→ **Task description**: Find the line containing "Where should I", then return it and every line after it through the end of the records, exactly. Leave out pictures.

>>>

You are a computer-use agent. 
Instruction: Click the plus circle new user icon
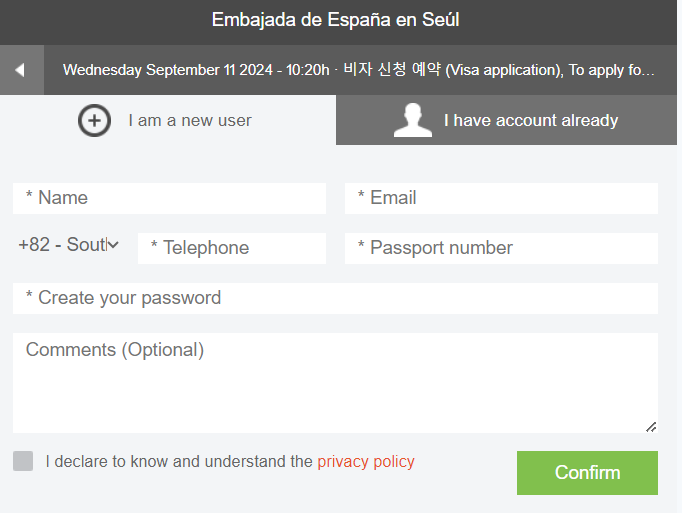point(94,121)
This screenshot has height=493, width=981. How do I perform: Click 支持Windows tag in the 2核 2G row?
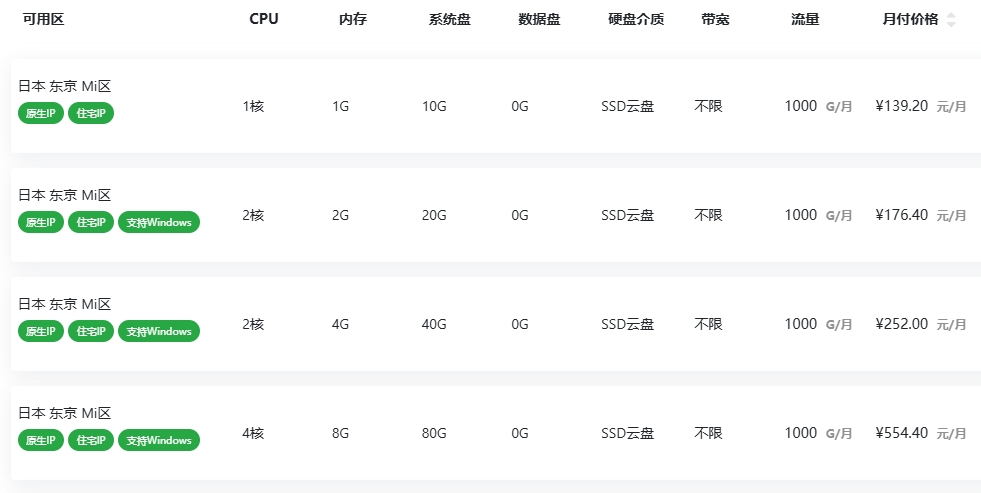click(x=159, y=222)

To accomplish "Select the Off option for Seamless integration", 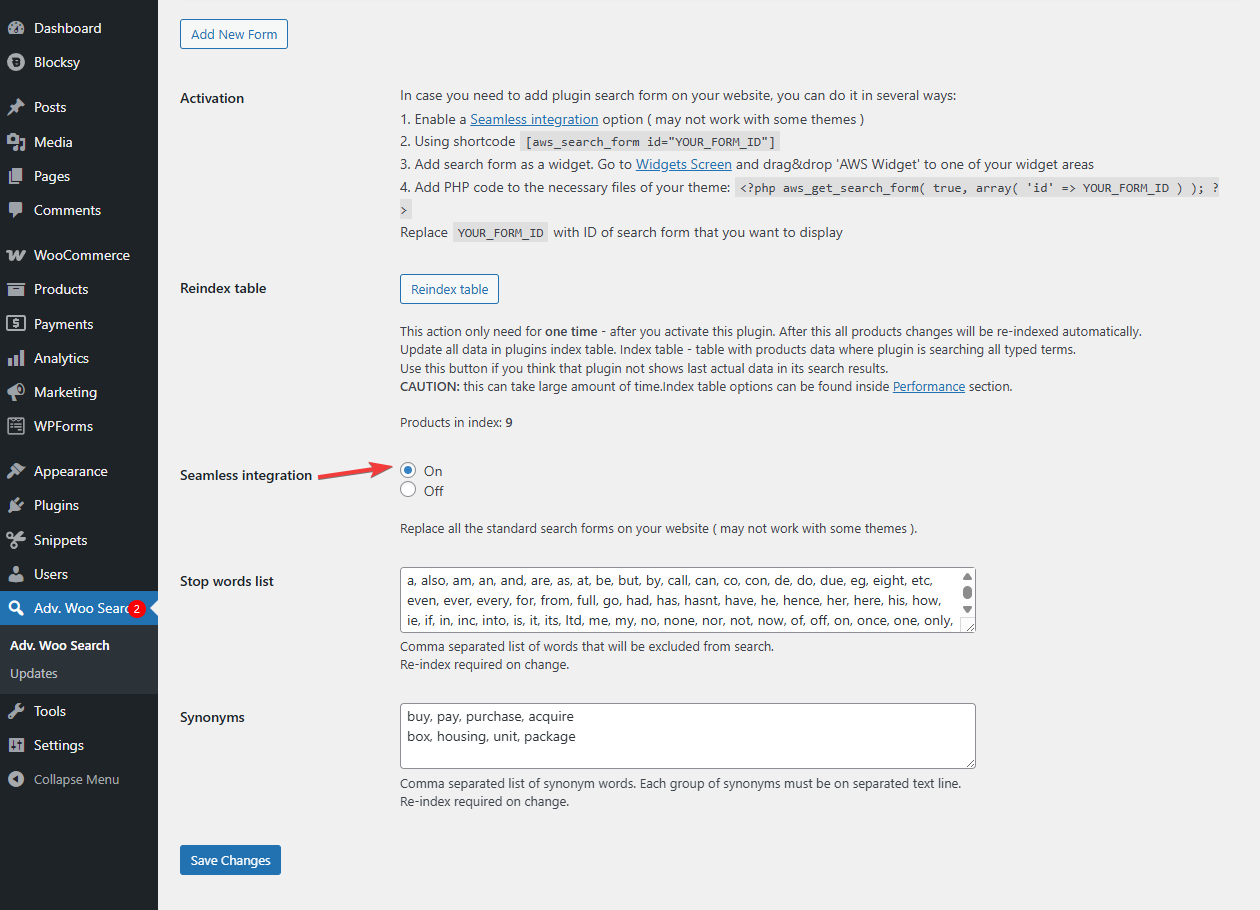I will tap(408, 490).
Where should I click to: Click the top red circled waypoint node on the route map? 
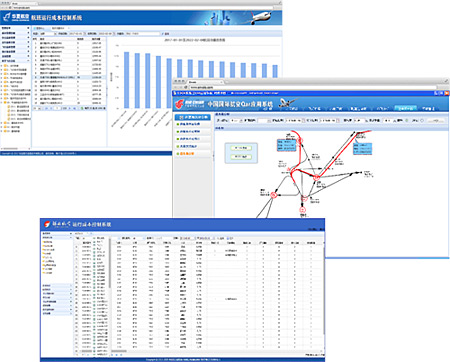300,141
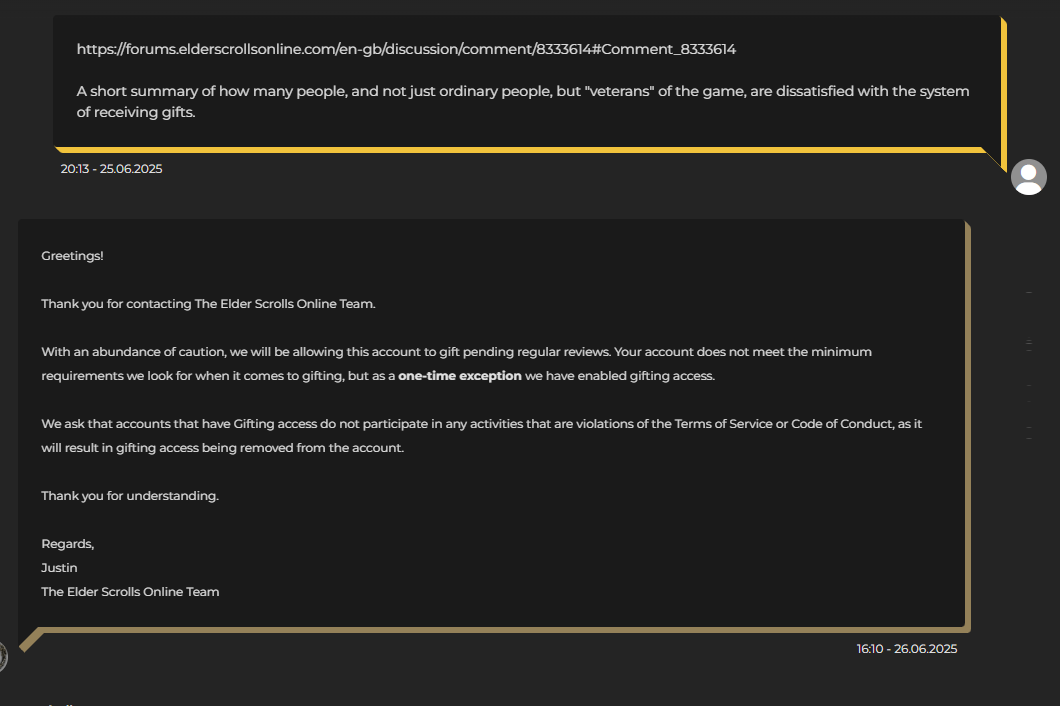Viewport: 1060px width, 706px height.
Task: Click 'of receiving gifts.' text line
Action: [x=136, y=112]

<<<

→ **Solution to this problem**:
Where should I click to: Click the top red circled waypoint node on the route map? 
300,141
Viewport: 1060px width, 706px height.
Task: Click 'of receiving gifts.' text line
Action: [x=136, y=112]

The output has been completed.